Le respondo con una sonrisa mientras mi mente automáticamente se transporta a una Hacienda cafetera en Chinchiná, Caldas, que había visitado días antes con dos extranjeros que conocí en Pereira.
Le hago saber lo que ya sé. Lo que escuché por primera vez aquel día rodeada de plantaciones de café. El café de cada mañana, el café de Colombia. Para muchos, el mejor café del mundo ¿Cierto?
¿Y cómo llegamos a la taza?
Todo empieza en las fincas cafeteras ubicadas en las colinas de los departamentos de Quindío, Risaralda, Caldas y Antioquia. Colinas apostadas en suelos entre 1.200 y 1.50 msnm, donde se pueda asegurar una combinación perfecta entre calidez y precipitaciones.
Allí, durante seis meses crecen unas plantas pequeñas denominadas «fosforitos» y cuando estén listas, son transportadas a las fincas.
Nunca he sido amante al café, no me gusta y ni siquiera puedo diferenciar uno de buena o mala calidad. Aquellos días decidí visitar la finca para servirle de traductora a dos viajeros provenientes de Holanda y Alemania. Además, ¿Por qué no visitar una finca cafetera por primera vez en mi vida?
A medida que seguimos en nuestro caprichoso ritual mientras hablamos de todo un poco, yo observo las montañas a lo lejos y pienso en el recorrido que había hecho en alguna de esas fincas.
Cuando la planta ha crecido se recogen los frutos maduros. Frutos de color rojo parecidos al de la cereza. En Colombia los recogen con la mano mientras que en otros países como Brasil, lo hacen por medio de máquinas.
Recolectan el fruto rojo y amarillo. Luego los recolectores llevan los frutos para pesarlo (dependiendo de lo que marque el peso, es la cantidad de dinero que reciben) lo depositan en una máquina llamada Dolfa, la cual despulpa y el fruto cae sobre un tanque con agua. El de mejor calidad se hunde y el de segunda o tercera calidad flota y es ése el que queda en Colombia.
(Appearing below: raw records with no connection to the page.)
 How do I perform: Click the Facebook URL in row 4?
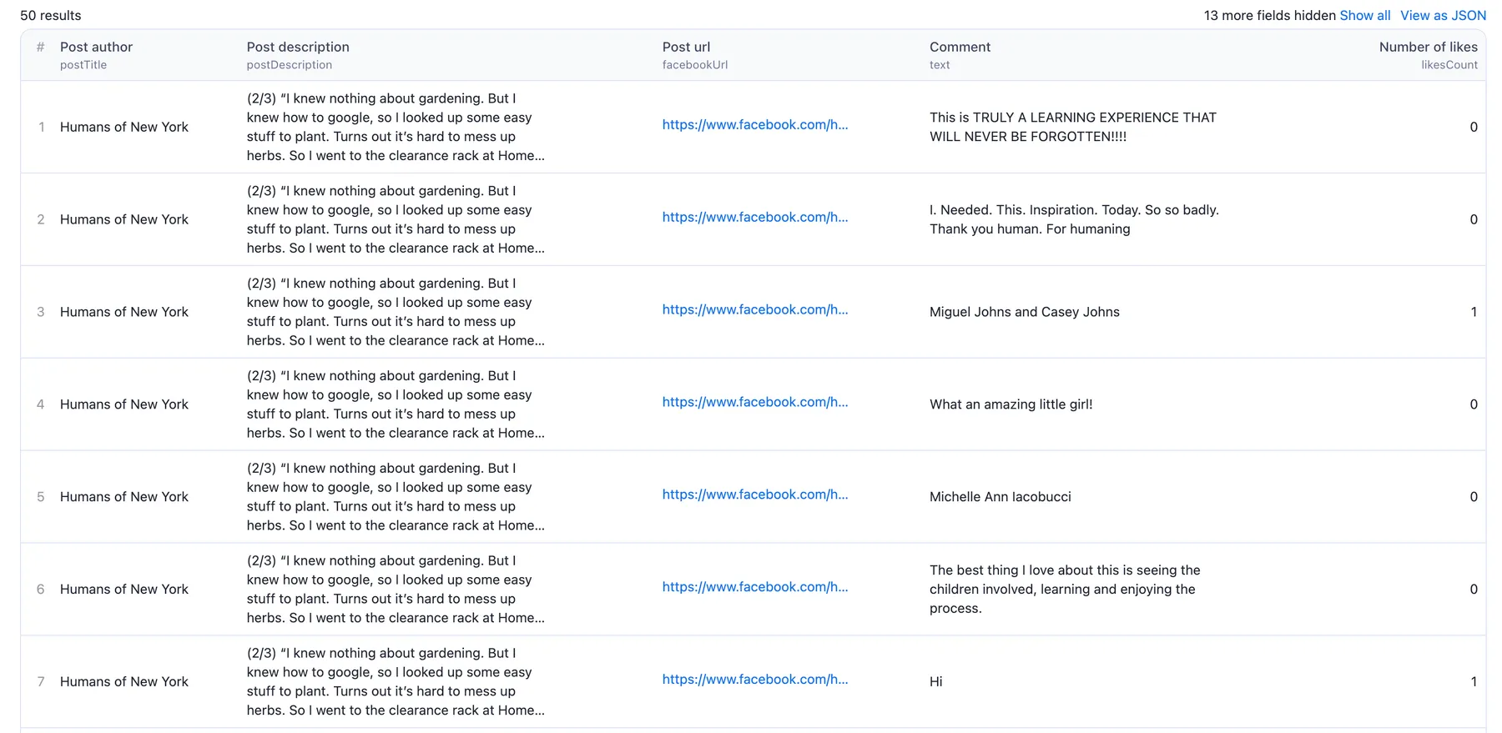click(x=754, y=403)
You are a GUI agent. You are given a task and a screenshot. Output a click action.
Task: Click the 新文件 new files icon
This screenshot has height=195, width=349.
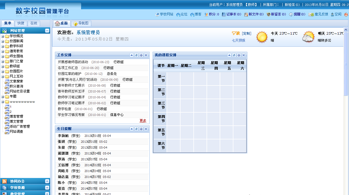pyautogui.click(x=246, y=14)

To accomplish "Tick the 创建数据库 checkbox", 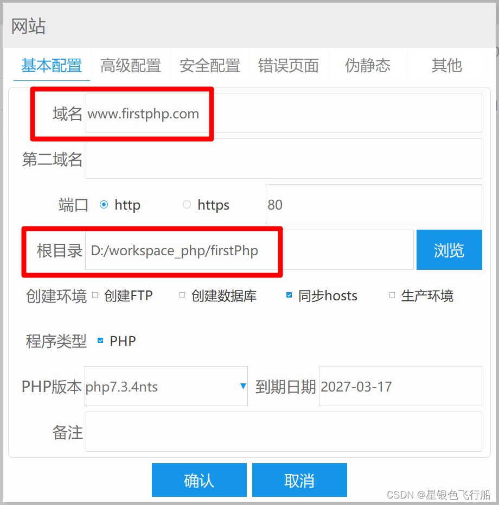I will coord(182,295).
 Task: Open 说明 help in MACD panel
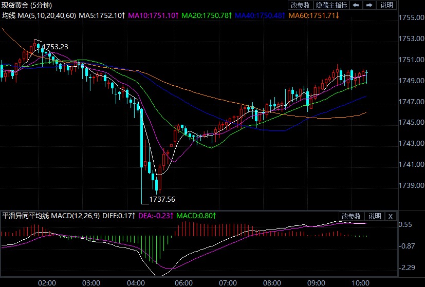click(375, 216)
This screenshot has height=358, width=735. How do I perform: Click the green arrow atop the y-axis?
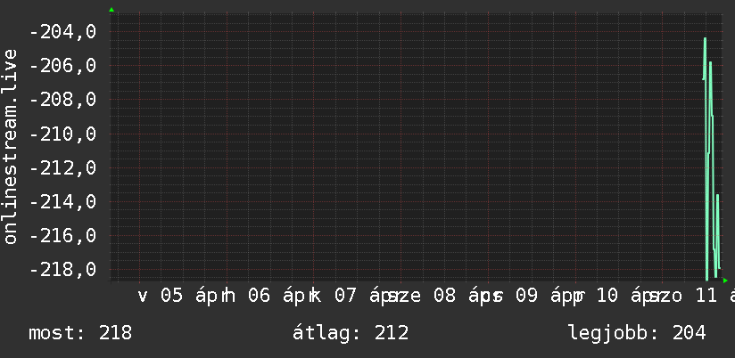pos(111,10)
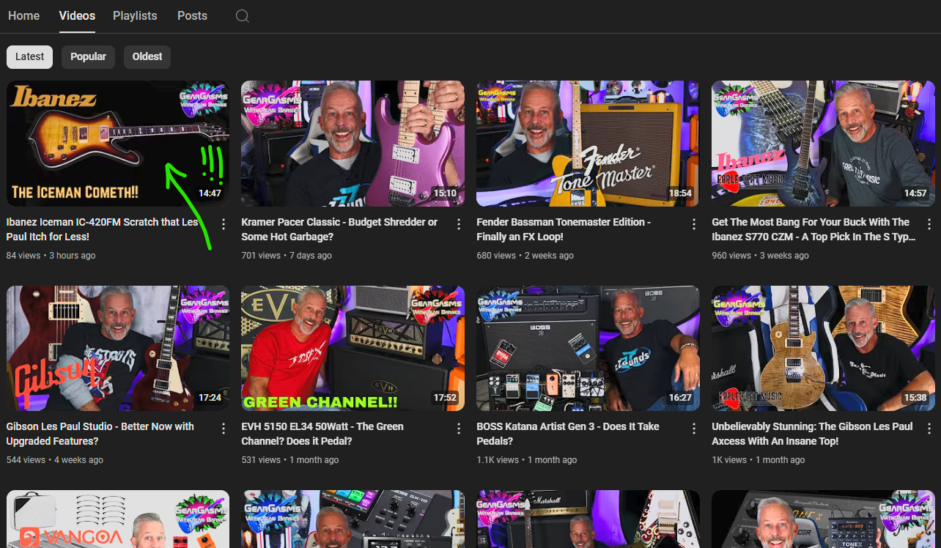
Task: Select the Latest sort filter
Action: click(x=30, y=57)
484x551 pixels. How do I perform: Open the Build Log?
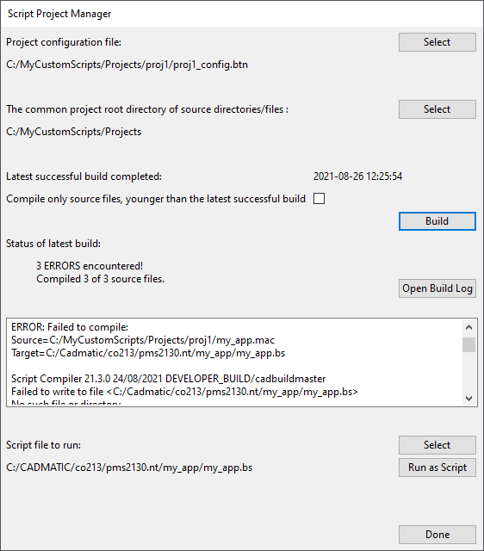coord(437,288)
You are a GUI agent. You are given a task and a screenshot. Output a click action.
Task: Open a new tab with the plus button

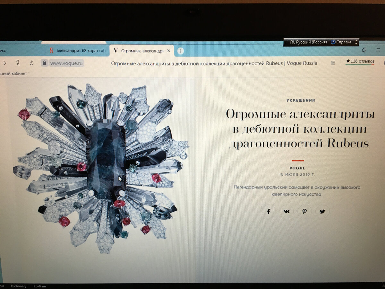click(x=180, y=51)
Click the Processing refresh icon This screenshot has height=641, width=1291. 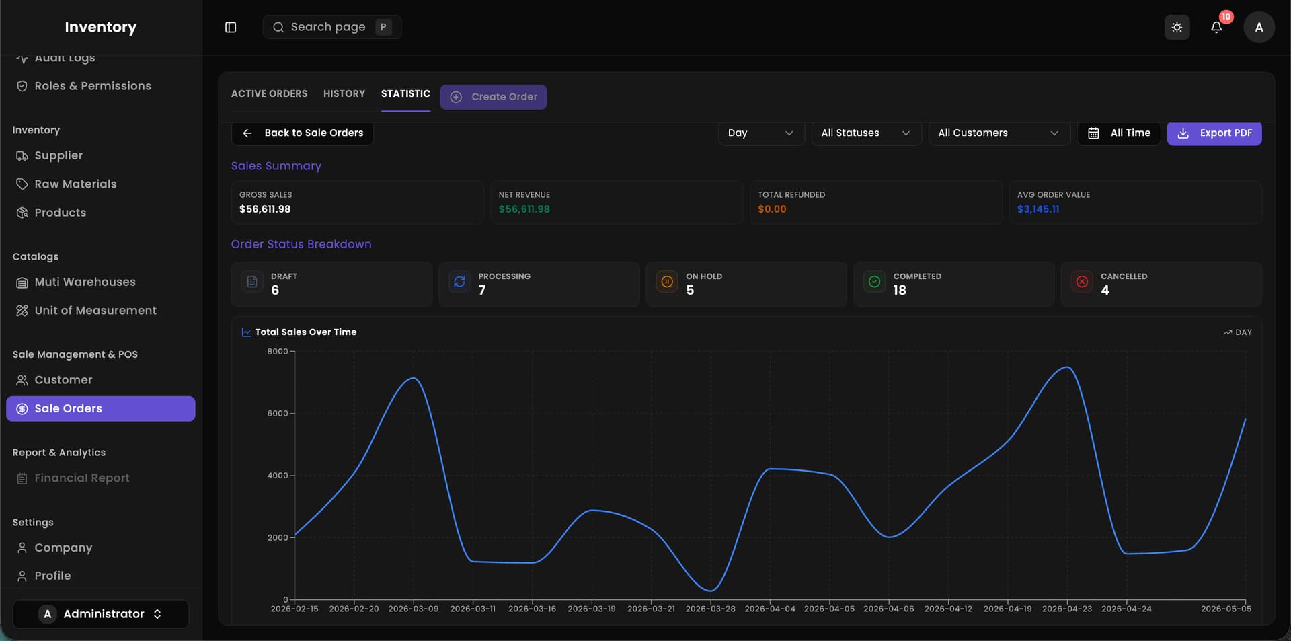(x=459, y=282)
El fruto se seca y se deja listo para tostar. Luego es llevado a las acopiadoras y comprado por toneladas por la Federación Nacional de Cafeteros para luego ser empacado en elegantes y llamativas bolsa marcadas con frases como «el mejor café del mundo» y terminar en alguna taza de café, como la que tomo mientras observo el paisaje.
La «resaca» o «pasilla» es lo que beben bebemos los colombianos masivamente. Aquel día salí del engaño. Los extranjeros que acompañaba, también. La alemana, atraída por la publicidad de vivir la experiencia cafetera y probar el mejor café, se dio cuenta que en realidad para probar el mejor, debía comprarlo en las estanterías de su país y no aquí.
Le doy un sorbo a mi taza de café que ya está a punto de finalizar.
Me preguntan si quiero más y con una sonrisa les respondo que no. Como dije al principio, no tengo justificativos para explicarle que no me gusta el café pero acepté porque detrás de una taza de café colombiano también se esconde el caprichoso ritual de compartir.